EXTRACTED MATERIAL ->
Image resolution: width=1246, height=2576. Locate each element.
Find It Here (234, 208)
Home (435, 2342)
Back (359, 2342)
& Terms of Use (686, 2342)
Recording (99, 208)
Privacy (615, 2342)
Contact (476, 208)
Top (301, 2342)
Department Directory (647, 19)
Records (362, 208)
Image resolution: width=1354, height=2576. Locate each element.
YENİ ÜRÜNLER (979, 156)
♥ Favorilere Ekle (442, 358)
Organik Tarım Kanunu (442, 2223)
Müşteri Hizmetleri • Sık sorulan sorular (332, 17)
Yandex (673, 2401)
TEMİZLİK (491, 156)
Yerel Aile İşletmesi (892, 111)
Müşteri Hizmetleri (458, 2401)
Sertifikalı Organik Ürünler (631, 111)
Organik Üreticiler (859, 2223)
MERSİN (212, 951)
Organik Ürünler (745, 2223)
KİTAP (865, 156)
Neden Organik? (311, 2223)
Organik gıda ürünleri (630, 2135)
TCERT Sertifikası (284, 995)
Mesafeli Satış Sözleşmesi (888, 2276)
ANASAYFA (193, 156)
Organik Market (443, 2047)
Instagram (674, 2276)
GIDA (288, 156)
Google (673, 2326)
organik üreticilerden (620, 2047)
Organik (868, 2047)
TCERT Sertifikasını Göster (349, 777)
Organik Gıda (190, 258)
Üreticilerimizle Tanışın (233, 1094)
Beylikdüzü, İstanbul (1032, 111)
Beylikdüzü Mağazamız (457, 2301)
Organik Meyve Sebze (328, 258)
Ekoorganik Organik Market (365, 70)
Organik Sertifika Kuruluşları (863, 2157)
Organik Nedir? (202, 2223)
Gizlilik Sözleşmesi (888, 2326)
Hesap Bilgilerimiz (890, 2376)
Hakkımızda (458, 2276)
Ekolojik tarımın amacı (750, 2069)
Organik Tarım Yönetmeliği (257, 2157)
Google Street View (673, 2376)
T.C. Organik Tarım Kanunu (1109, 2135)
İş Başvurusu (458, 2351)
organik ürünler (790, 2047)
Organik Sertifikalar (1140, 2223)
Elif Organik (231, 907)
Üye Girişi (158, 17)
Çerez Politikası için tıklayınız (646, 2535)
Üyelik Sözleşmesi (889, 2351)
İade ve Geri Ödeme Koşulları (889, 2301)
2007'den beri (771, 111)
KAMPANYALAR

EXERCISE DIRECTIONS -> Copy out the lines that begin with the one containing "Organik (868, 2047)" and run through the last line above, leaving each one unchanged.

RESPONSE BELOW ->
Organik (868, 2047)
TCERT Sertifikasını Göster (349, 777)
Organik Gıda (190, 258)
Üreticilerimizle Tanışın (233, 1094)
Beylikdüzü, İstanbul (1032, 111)
Beylikdüzü Mağazamız (457, 2301)
Organik Meyve Sebze (328, 258)
Ekoorganik Organik Market (365, 70)
Organik Sertifika Kuruluşları (863, 2157)
Organik Nedir? (202, 2223)
Gizlilik Sözleşmesi (888, 2326)
Hesap Bilgilerimiz (890, 2376)
Hakkımızda (458, 2276)
Ekolojik tarımın amacı (750, 2069)
Organik Tarım Yönetmeliği (257, 2157)
Google Street View (673, 2376)
T.C. Organik Tarım Kanunu (1109, 2135)
İş Başvurusu (458, 2351)
organik ürünler (790, 2047)
Organik Sertifikalar (1140, 2223)
Elif Organik (231, 907)
Üye Girişi (158, 17)
Çerez Politikası için tıklayınız (646, 2535)
Üyelik Sözleşmesi (889, 2351)
İade ve Geri Ödeme Koşulları (889, 2301)
2007'den beri (771, 111)
KAMPANYALAR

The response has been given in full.